Buying a Motorcycle: Which Type Should You Buy?

Author: David Booth

So you watched your first MotoGP race on TV. My God, it was exciting! The speed! The drama! And how do they lean those darn motorcycles over so far? Man, I want a bike just like Valentino Rossi's Number 46!

Or maybe you finally caught Easy Rider on Turner Classics. Was Peter Fonda ever cool! Or was Dennis Hopper the real hipster? Either way, I gotta get me a chopper.

Neither, unfortunately, may be your best choice when first buying a motorcycle, since both are too specialized for someone just learning to ride. A sport bike -- with its rear-set footpegs and ultra-low clip-on handlebars -- may not only be less comfortable, but also more prone to tip at low speeds. The low bars not only place more weight on the shoulders and wrists, but also offer less leverage that's so crucial for low-speed riding. Those higher footpegs also make emergency foot plants more difficult in those awkward topsy-turvy moments common to every newbie's initial rides. A radical custom -- with its Captain America-approved feet forward footpegs -- can be almost as cumbersome at low speeds.

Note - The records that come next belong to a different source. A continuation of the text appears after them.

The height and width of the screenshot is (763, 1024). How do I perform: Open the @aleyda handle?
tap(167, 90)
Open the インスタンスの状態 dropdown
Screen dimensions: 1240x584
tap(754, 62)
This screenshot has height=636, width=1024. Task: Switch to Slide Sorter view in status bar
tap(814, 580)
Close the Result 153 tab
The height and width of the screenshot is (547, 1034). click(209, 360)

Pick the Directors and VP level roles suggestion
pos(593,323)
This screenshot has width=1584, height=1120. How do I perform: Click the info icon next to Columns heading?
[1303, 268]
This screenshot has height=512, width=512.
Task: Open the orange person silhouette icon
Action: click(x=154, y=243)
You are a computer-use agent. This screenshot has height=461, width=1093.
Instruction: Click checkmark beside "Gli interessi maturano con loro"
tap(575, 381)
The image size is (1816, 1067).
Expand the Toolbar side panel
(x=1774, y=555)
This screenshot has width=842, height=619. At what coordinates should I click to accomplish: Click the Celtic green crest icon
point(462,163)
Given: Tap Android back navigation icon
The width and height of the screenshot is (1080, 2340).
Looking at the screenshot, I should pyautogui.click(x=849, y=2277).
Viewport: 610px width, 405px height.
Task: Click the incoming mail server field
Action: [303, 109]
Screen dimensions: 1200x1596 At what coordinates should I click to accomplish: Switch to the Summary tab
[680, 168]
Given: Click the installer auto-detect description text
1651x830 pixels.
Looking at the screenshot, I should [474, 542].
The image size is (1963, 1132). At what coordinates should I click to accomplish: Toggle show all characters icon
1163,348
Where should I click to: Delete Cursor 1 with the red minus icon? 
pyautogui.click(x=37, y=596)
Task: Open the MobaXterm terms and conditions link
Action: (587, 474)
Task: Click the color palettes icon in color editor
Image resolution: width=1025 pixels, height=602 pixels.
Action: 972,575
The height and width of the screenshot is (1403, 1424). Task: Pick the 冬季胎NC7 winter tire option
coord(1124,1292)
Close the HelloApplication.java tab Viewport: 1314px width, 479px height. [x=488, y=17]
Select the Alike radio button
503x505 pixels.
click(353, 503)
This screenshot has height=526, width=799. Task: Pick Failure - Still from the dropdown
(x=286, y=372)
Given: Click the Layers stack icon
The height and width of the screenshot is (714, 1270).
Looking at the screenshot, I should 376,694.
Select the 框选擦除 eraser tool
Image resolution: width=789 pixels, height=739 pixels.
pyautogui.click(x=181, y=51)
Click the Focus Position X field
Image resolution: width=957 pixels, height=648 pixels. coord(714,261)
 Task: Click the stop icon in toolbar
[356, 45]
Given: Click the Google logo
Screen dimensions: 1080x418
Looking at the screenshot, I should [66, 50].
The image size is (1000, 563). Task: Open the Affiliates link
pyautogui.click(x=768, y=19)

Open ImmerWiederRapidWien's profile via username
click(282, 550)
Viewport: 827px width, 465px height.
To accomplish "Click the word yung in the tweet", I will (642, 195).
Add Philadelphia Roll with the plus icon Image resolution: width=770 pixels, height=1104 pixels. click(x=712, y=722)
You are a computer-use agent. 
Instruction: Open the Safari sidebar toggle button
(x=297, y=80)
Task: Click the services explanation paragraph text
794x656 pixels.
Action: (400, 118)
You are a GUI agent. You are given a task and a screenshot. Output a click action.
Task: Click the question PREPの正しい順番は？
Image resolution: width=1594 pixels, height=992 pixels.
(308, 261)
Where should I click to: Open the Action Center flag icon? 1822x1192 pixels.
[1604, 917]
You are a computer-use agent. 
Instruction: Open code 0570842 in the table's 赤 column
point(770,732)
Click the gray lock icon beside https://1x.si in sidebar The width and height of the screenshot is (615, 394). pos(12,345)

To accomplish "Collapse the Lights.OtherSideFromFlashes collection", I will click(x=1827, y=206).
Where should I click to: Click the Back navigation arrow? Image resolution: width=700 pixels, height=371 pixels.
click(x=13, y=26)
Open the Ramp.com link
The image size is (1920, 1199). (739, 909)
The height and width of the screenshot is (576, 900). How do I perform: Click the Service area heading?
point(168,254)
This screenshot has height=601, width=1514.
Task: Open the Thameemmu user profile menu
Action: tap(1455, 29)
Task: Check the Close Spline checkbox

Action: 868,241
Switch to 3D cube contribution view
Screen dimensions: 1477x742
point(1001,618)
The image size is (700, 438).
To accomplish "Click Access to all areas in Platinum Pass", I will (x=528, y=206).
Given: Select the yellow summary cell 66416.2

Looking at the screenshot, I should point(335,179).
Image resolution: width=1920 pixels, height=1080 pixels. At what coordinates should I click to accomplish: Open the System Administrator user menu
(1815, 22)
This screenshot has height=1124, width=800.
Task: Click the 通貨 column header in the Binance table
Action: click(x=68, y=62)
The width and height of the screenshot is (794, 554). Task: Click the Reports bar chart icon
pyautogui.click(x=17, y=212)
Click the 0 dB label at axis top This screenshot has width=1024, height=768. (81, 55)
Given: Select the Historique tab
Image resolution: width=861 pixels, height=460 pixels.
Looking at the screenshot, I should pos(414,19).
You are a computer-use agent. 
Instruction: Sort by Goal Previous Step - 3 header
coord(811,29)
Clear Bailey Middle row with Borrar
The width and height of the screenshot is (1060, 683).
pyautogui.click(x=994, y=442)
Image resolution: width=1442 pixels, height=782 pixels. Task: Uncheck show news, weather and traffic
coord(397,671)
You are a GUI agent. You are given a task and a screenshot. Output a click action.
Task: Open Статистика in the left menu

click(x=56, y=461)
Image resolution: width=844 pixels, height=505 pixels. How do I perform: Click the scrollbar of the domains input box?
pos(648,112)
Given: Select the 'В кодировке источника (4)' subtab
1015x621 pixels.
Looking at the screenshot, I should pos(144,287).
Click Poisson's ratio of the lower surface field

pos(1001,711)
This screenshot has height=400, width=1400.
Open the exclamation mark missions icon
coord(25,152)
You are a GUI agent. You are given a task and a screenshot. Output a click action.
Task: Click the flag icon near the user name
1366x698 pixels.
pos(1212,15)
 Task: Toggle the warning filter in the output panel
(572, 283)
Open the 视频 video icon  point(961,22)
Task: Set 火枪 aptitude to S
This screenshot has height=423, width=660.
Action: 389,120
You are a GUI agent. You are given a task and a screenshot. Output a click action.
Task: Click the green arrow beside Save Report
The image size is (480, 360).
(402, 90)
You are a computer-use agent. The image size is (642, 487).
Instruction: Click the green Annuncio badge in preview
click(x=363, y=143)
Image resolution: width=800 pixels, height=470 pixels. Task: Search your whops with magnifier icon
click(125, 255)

Much better suited to the new rider is the garden variety "standard" -- we used to call them UJM, or Universal Japanese Motorcycles -- with traditional, mid-rise handlebars, a comfortably flat seat and footpegs (not floorboards) directly underneath your butt. Not only will such a riding position be more comfortable, it will also be easier to ride. Your feet are closer to the ground in case of emergency, and the handlebar is typically much wider for greater steering ease. The more comfortable you are on your first motorcycle, the more confident your riding will be.

Adventure tourers are the other class of motorcycles offering such a combination. They're typically multi-purpose touring bikes with dirt bike-like styling. With a similarly upright seating position and wide handlebar, they're both comfortable and easy to ride. Their downside is that their seat heights are generally two inches higher than most "standard" motorcycles and up to six inches higher than the lowest of cruisers, making them really only suited for the tallest of new riders.

In the end, we make the following recommendation: Buy a standard -- Honda's CB300/500 F, Yamaha's SR400 or BMW's G 310 R -- if you're of average height. If you're shorter, something like a Honda Rebel 300/500, Yamaha V Star 250 or even Harley-Davidson's Street 500 might make more sense as your first motorcycle. On the other hand, if you're 6-foot-3, a typical mid-displacement cruiser is going to cramp your daddy long legs. Indeed, if you're of sufficient inseam, Kawasaki's Versys-X 300 and G 310 GS adventure tourers might make excellent choices, their combination of generous proportions but modest weight perfect for the taller newbie just learning to ride. Buying a motorcycle can be easy; there's a size and style for everyone.